A primary resource facing service risk experienced by cloud-based applications is the quality of virtualized compute, memory, storage, and networking delivered by the cloud service provider to application components executing in virtual machine (VM) instances. Chapter 4, “Virtualized Infrastructure Impairments,” considers the following:

• Virtual Machine Failure (Section 4.2). Like traditional hardware, VM instances can fail
• Nondelivery of Configured VM Capacity (Section 4.3). For instance, VM instance can briefly cease to operate (aka “stall”)
• Degraded Delivery of Configured VM Capacity (Section 4.4). For instance, a particular virtual machine server may be congested, so some application IP packets are discarded by the host OS or hypervisor.
• Excess Tail Latency on Resource Delivery (Section 4.5). For instance, some application components may occasionally experience unusually long resource access latency.
• Clock Event Jitter (Section 4.6). For instance, regular clock event interrupts (e.g., every 1 ms) may be tardy or coalesced.
• Clock Drift (Section 4.7). Guest OS instances' real-time clocks may drift away from true (UTC) time.
• Failed or Slow Allocation and Startup of VM Instances (Section 4.8). For instance, newly allocated cloud resources may be nonfunctional (aka dead on arrival [DOA])
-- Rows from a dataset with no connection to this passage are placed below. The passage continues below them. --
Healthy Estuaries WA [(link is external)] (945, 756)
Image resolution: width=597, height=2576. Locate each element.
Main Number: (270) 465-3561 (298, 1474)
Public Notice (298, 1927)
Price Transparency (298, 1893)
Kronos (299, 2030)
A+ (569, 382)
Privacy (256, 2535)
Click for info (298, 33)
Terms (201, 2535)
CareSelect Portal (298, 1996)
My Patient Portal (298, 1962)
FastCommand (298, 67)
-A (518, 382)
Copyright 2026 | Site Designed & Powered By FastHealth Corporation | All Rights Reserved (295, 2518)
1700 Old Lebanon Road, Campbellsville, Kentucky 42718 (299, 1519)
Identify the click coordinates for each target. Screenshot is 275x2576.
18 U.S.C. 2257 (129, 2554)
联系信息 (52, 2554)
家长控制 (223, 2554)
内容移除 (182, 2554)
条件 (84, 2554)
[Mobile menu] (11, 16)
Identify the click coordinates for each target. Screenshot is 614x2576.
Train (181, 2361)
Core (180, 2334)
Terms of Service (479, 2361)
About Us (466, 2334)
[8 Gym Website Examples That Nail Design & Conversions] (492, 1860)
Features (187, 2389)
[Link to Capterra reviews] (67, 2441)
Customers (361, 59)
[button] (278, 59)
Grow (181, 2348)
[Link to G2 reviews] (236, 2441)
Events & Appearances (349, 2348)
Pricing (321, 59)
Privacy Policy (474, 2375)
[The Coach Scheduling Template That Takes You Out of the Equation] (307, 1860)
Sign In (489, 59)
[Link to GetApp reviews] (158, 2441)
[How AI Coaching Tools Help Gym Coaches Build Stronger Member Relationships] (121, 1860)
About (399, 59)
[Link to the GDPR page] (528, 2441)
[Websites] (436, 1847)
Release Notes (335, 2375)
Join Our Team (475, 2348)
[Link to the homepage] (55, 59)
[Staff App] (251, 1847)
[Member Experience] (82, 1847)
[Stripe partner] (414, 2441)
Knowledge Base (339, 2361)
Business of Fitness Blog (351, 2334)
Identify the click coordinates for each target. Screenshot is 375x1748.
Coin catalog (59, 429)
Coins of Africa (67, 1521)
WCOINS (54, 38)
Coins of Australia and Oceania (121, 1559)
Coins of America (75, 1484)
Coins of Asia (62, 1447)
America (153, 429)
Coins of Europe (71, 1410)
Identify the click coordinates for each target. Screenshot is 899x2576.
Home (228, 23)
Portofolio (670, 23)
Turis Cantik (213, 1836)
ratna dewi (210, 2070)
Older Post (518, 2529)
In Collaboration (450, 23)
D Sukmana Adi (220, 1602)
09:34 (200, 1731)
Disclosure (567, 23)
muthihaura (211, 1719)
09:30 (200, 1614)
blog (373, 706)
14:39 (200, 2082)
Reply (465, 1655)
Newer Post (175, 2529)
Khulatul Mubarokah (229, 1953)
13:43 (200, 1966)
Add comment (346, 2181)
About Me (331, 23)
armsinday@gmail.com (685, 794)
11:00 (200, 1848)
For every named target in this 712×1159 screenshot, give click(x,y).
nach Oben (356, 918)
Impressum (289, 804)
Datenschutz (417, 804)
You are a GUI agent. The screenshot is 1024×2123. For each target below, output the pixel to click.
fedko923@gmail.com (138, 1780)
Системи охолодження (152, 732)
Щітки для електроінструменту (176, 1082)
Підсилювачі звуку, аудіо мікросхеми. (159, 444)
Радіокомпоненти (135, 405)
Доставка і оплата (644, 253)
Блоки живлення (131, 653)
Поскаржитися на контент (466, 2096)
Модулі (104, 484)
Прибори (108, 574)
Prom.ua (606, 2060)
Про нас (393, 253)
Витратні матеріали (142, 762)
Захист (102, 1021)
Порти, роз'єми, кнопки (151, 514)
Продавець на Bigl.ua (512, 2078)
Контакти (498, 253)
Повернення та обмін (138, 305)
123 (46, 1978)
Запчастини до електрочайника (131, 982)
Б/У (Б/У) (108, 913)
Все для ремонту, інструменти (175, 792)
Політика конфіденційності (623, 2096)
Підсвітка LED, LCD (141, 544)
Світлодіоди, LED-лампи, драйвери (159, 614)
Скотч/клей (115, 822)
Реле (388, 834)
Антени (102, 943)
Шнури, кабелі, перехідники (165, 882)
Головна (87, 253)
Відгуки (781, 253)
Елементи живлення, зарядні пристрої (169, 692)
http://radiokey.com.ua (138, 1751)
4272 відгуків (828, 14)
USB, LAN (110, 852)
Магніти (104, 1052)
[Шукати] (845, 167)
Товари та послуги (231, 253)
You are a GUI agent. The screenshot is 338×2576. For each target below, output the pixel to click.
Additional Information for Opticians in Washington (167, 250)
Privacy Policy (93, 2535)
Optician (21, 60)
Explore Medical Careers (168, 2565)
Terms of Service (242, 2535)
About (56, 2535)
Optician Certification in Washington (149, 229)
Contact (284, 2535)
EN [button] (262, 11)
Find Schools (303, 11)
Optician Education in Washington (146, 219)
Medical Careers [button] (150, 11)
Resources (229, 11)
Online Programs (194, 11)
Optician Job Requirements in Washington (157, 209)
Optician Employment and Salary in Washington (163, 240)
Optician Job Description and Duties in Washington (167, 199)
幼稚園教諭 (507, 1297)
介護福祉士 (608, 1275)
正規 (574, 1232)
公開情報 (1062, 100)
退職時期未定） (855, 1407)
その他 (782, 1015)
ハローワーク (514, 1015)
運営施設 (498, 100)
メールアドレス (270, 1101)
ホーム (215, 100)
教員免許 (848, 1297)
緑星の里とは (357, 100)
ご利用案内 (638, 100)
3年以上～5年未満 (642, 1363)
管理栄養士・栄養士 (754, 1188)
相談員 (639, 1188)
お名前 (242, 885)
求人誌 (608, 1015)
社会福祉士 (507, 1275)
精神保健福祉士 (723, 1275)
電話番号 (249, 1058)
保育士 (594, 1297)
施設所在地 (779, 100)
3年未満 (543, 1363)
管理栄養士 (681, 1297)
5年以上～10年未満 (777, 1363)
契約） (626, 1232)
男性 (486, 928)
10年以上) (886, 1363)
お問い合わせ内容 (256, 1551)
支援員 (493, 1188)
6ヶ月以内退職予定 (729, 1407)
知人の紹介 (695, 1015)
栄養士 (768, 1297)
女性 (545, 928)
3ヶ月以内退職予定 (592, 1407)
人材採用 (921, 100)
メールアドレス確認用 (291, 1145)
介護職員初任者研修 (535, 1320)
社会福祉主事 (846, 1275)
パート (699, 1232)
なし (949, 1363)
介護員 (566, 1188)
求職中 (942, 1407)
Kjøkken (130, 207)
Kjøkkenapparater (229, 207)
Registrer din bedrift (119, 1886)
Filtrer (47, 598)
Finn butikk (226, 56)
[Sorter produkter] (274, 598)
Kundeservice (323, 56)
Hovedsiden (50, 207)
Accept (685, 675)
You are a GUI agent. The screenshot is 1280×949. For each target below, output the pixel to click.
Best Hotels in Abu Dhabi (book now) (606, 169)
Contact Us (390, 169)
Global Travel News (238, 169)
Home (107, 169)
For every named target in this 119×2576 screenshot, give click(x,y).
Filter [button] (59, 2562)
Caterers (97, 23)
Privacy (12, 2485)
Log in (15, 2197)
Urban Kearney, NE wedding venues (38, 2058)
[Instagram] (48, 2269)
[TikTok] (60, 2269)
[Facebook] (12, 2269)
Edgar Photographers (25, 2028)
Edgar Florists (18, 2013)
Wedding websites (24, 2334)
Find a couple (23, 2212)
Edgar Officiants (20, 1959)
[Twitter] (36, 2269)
Figure 2.5 overlays common customer facing service KQIs with typical resource facing service KPIs on the simple application of Section 2.1.

As shown in Figure 2.6, the robustness of an application's architecture charac­terizes how effectively the application can maintain quality across the application's customer facing service boundary despite impairments experienced across the resource facing service boundary and failures within the application itself.

Figure 2.7 illustrates a concrete robustness example: if the cloud infrastructure stalls a VM that is hosting one of the application backend instances for hundreds of milliseconds (see Section 4.3, “Nondelivery of Configured VM Capacity”), then is the application's customer facing service impacted? Do some or all user operations take hundreds of milliseconds longer to complete, or do some (or all) operations fail due to timeout expiration? A robust application will mask the customer facing service impact of this service impairment so end users do not experience unacceptable service quality.

2.4 Key Application Characteristics

Customer facing service quality expectations are fundamentally driven by application characteristics, such as:

• Service criticality (Section 2.4.1)
• Application interactivity (Section 2.4.2)
• Tolerance to network traffic impairments (Section 2.4.3).

These characteristics influence both the quantitative targets for application's service quality (e.g., critical applications have higher service availability expectations) and specifics of those service quality measurements (e.g., maximum tolerable service downtime influences the minimum chargeable outage downtime threshold).